◆ Text passage
________________________
What if grief isn't gentle? What if it's a precision instrument, cold and razor-sharp? "Pretty Bird" emerged from that jagged question—exploring how a teenage taxidermist might transform her grandmother's loss into something she could control.
The original premise was deceptively simple: a girl who does taxidermy receives her grandmother's parrot. But the story refused the expected path of healing and acceptance. Instead, it became a surgical exploration of how grief can turn competence into something almost monstrous.
The breakthrough was realizing Marley wouldn't be softened by the parrot. Most stories would have her gradually bond with it, find comfort. But here? The parrot was an intrusion—a loud, living reminder of everything she'd lost.
The creative risk was making Marley's impulse to preserve Nico not sentimental, but a kind of violent control. Every detail—from her precise taxidermy skills to her inability to position the crow's wing correctly—became about her desperate need to freeze moments before they could escape her.
________________________
◆ Information supplied
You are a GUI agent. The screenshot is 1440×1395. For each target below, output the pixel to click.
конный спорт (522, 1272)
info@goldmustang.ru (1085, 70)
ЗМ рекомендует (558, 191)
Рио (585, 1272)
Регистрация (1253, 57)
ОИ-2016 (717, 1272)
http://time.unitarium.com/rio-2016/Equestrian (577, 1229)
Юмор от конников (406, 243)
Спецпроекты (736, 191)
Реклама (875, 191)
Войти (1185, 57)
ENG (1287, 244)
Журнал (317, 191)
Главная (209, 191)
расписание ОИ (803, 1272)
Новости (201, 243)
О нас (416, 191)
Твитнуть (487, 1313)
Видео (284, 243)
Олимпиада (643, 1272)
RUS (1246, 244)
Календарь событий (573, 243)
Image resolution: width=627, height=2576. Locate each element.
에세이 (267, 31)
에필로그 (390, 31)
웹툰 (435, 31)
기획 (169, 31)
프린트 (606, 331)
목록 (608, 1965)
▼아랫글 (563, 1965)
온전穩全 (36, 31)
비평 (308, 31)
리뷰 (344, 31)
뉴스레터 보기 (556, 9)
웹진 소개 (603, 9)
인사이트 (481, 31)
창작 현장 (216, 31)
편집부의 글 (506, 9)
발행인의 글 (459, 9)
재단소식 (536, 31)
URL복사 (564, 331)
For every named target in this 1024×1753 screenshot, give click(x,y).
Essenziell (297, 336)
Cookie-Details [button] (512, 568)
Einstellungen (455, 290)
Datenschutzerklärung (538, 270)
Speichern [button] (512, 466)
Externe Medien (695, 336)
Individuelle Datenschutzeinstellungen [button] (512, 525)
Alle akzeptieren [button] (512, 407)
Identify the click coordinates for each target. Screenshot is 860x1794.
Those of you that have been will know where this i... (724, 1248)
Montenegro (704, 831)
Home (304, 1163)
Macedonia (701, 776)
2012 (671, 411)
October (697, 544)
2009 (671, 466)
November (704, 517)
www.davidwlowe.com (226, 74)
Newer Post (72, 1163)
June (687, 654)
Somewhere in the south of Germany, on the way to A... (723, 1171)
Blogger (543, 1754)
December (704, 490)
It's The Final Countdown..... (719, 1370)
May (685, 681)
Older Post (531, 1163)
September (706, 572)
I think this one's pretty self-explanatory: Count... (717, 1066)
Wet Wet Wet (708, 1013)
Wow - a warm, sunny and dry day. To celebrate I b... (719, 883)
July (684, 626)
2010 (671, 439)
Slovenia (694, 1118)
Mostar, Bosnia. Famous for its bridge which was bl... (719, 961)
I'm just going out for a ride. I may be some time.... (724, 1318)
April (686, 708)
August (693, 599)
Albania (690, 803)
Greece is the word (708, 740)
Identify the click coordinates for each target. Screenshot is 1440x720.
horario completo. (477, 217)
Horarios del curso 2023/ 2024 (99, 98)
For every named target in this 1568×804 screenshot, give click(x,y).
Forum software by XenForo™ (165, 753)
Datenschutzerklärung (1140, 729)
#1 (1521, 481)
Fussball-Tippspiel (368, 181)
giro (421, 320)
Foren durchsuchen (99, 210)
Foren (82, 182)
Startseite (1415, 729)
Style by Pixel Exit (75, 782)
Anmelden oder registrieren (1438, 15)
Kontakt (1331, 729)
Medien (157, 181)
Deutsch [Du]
________________________
◆ Activity 1
In the passage about the story "Pretty Bird," what part of the crow is Marley unable to position correctly?
◆ Activity 2
Resume the passage about the story "Pretty Bird" after its final sentence, continuing in the same reflective voice.

◆ Final answer 1
The crow's wing.

◆ Final answer 2
The final iteration scored an impressive 22/25, with the evaluator praising its "emotional intelligence and thematic coherence." What made it work wasn't the shocking ending, but the meticulous logic leading to that moment. The story earns its darkness by showing us exactly how Marley arrives at her terrible choice—not through melodrama, but through a chillingly precise emotional mathematics.
The core insight? Sometimes grief isn't about healing. Sometimes it's about the moment we decide we'd rather destroy something than watch it change.